▶ **Directions for this task**
Write out each line of the entries below that holds the word "Given".
** Opening Data excerpts block **
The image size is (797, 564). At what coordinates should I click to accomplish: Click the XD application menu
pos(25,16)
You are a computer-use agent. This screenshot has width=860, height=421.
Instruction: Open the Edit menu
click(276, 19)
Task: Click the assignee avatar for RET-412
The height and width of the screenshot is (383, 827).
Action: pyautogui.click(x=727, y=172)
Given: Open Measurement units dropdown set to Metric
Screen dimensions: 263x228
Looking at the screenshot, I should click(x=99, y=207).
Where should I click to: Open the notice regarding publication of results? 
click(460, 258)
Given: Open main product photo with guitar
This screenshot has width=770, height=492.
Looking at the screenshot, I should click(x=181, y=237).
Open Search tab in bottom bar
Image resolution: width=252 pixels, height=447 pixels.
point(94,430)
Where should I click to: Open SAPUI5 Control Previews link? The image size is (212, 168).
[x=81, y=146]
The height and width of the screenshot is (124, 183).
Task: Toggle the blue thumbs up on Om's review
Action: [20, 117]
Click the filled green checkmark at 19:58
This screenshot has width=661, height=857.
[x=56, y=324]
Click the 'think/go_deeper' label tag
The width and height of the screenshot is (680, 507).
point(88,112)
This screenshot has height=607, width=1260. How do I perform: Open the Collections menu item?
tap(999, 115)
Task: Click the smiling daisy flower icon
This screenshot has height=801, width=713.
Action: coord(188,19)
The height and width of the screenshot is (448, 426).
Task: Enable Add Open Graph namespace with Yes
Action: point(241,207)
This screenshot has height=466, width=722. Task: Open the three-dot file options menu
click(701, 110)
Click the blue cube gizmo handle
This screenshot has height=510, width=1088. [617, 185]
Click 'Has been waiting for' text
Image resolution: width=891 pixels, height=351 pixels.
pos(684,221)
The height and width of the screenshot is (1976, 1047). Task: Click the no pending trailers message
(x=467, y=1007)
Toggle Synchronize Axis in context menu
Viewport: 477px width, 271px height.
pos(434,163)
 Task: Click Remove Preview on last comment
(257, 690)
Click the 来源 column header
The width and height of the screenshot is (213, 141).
** Closing Data excerpts block **
▶ **Exercise answer**
Given: Open Measurement units dropdown set to Metric
Given: Open main product photo with guitar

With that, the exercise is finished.